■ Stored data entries

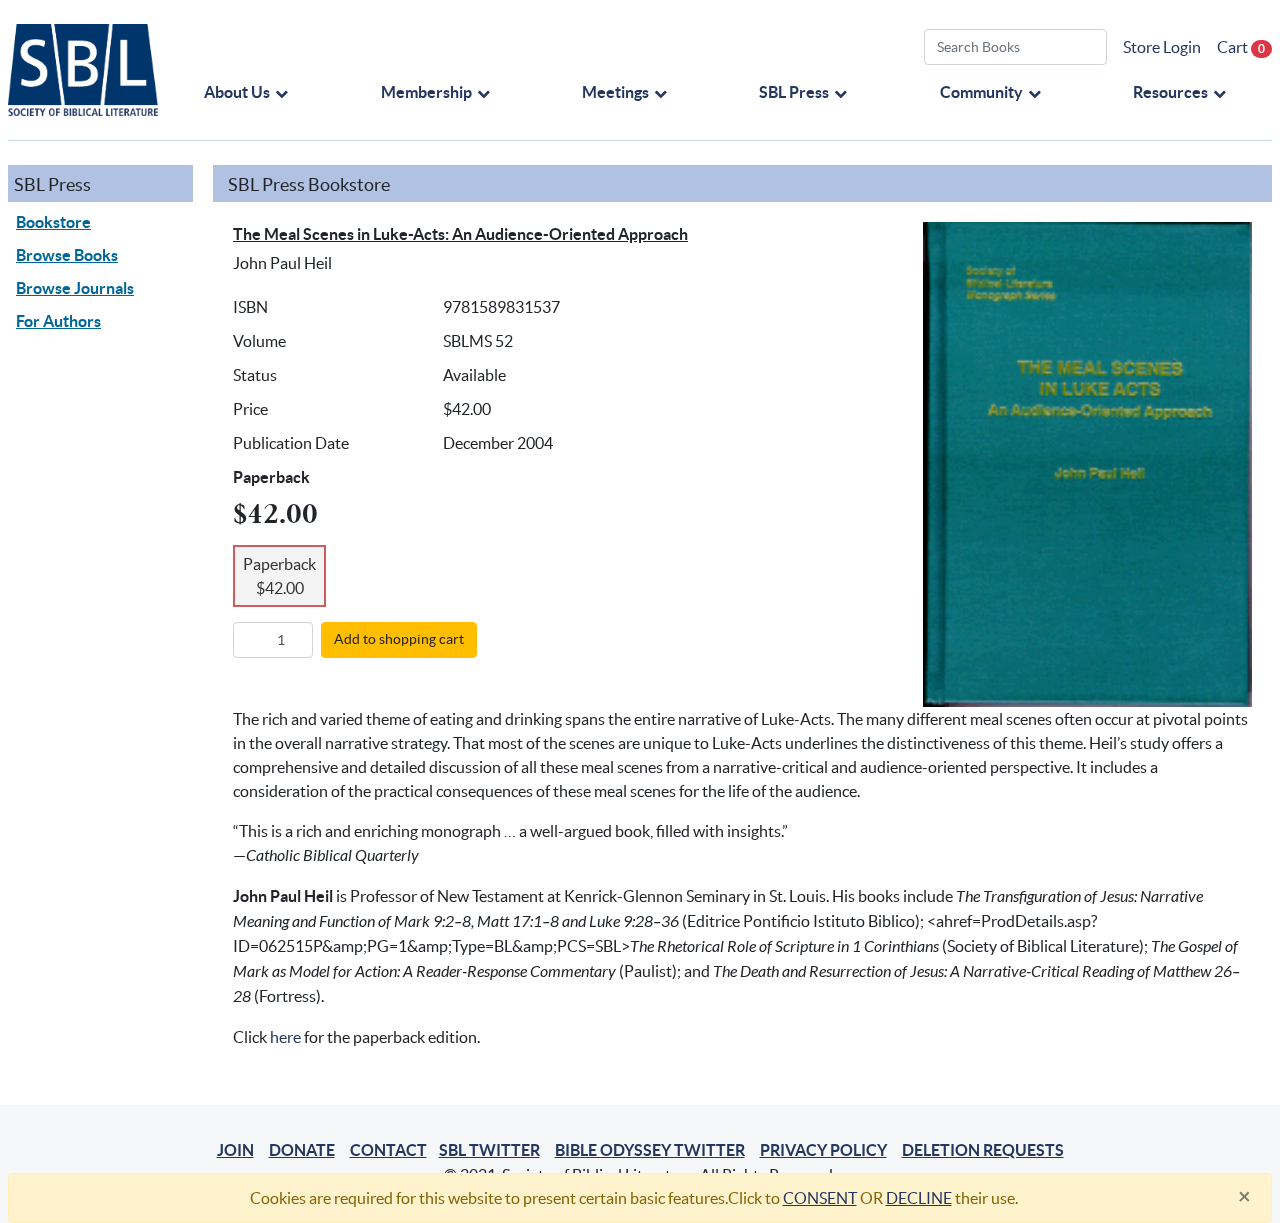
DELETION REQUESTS (983, 1150)
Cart (1241, 47)
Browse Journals (75, 288)
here (285, 1037)
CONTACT (388, 1150)
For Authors (58, 321)
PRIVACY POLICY (823, 1150)
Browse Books (67, 255)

■ Required work
For each record above, write out its text exactly and skip any picture.

■ Reply to the task
DELETION REQUESTS (983, 1150)
Cart (1241, 47)
Browse Journals (75, 288)
here (285, 1037)
CONTACT (388, 1150)
For Authors (58, 321)
PRIVACY POLICY (823, 1150)
Browse Books (67, 255)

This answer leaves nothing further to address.